Si tratta di renderlo abitabile, accoglibile, sopportabile. 
Il suo disvelamento è una rivelazione che può avvenire solo all’interno. 
In una incontro impossibile tra Heidegger e Lacan, possiamo vedere come, essendo la lingua a parlare, e non il soggetto, non è alla persona o al grande altro che si parla, ma si parla sempre da soli. Agli altri, a chi ascolta, è dato di ascoltare e significare. Di testimoniare con la presenza del proprio corpo l’esistenza. In questo senso il contatto con il reale diventa un abitare possibile. 
Di fronte al sapere assoluto del delirio (tutti i saperi assoluti evocano e interrogano una qualche forma di delirio), un sapere che si fa assoluto nell’universo dell’immaginario, possiamo sostare in un sapere che nulla può. Il sapere dell’impotenza, che possiamo testimoniare come abitabile. 
Questa testimonianza diventa testimonianza di un sostare, o ancora meglio, di un “so-stare” di fronte all’imprendibile imprevedibilità del reale. 
“Dichiarata sana e rispedita nel mondo. Diagnosi finale: borderline recuperata. Che cosa voglia dire ancora non l'ho capito.. Sono mai sta matta? Forse sì. O forse è matta la vita. La follia non è essere a pezzi o custodire un oscuro segreto.
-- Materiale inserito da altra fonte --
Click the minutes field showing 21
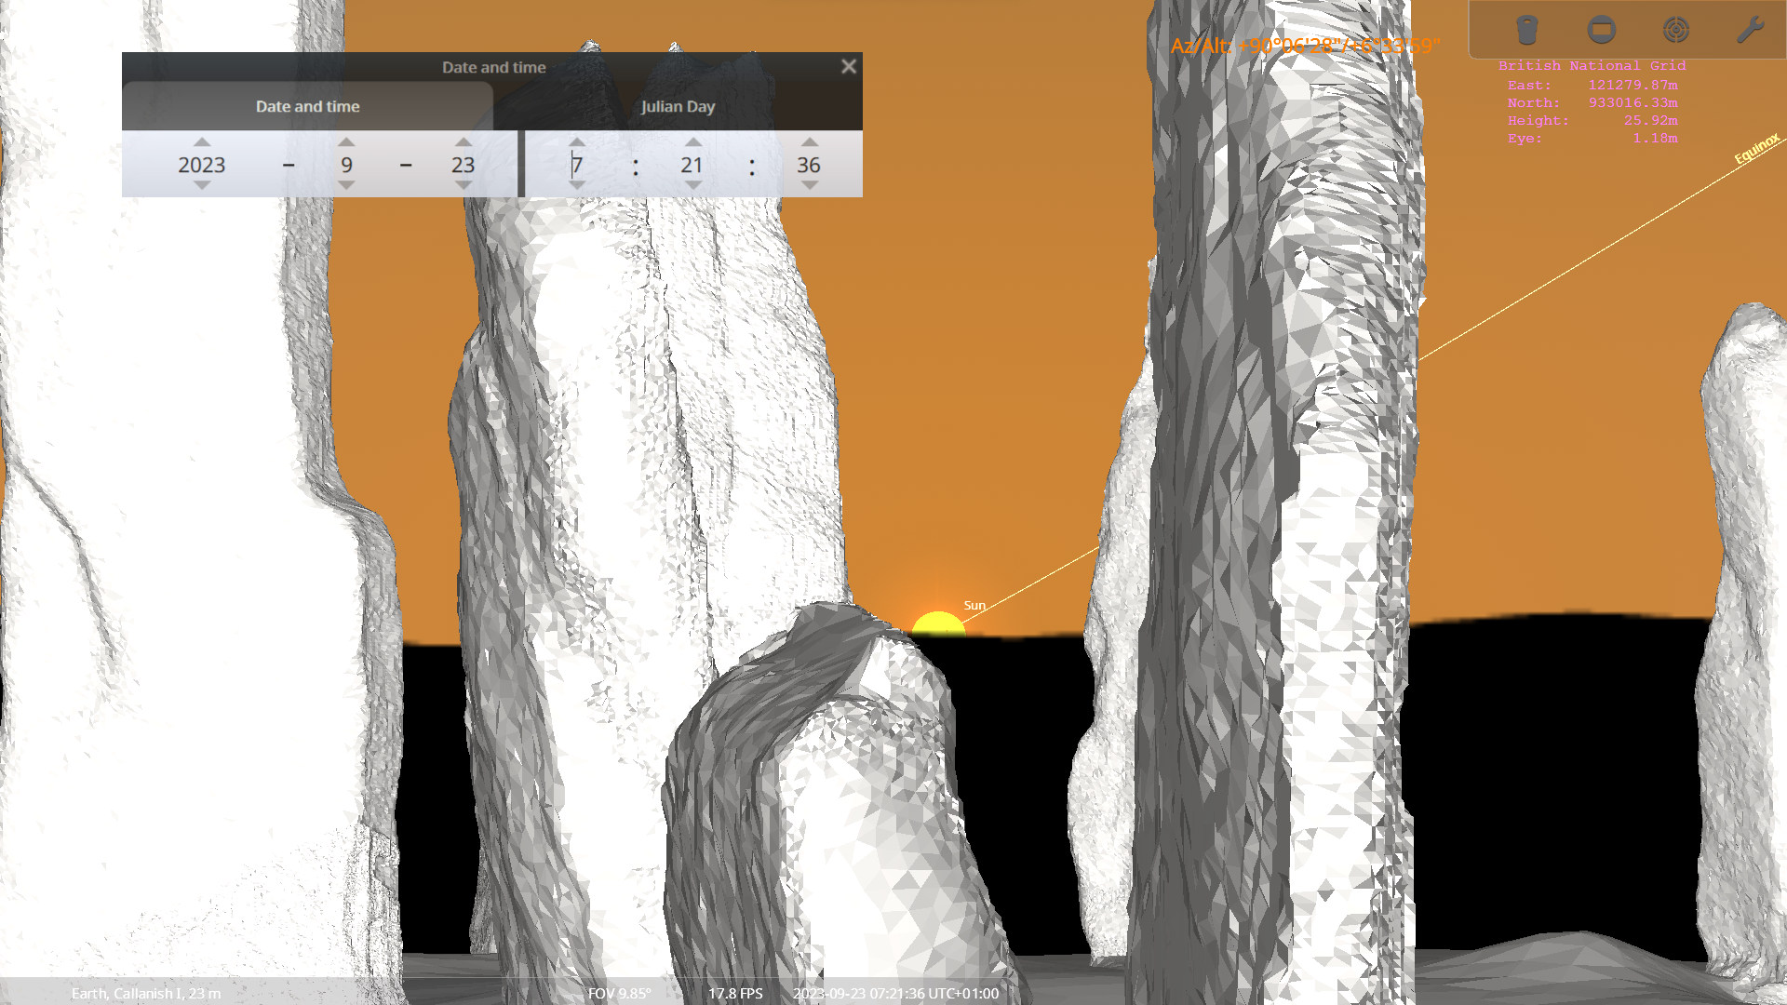 click(x=692, y=165)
La follia siete voi o io, amplificati: se avete mai detto una bugia e vi è piaciuto, se avete mai desiderato di poter restare bambini in eterno... Non erano perfette ma erano amiche mie. Negli anni '70 quasi tutte erano uscite e vivevano la loro vita. Alcune le ho riviste, altre no, mai più. Ma non c'è un giorno in cui il mio cuore non le ritrovi.” 
...
note e riferimenti: 
Ragazze interrotte, film 1999 tratto da Susanna Kaysen, “La ragazza interrotta”, 1993 

Nicolas Dissez e Cristiana Fanelli (a cura di), il sapere che viene dai folli, quel che la psicosi ci insegna sull’amore, il corpo, il femminile, l’immagine, la libertà, il linguaggio, il sapere, ed. Derive Approdi, 2017 

Martin Heidegger, In cammino verso il linguaggio, 1959

Jacques Lacan, Funzione e campo della parola e del linguaggio in psicoanalisi, 1966

Jean-Paul Sarte, L’immaginazione, idee per una teorie delle emozioni, 1936-1939 

per gli etimi faccio sempre riferimento al “Vocabolario Etimologico della Lingua Italiana” di Ottorino Pianigiani nella sua versione online.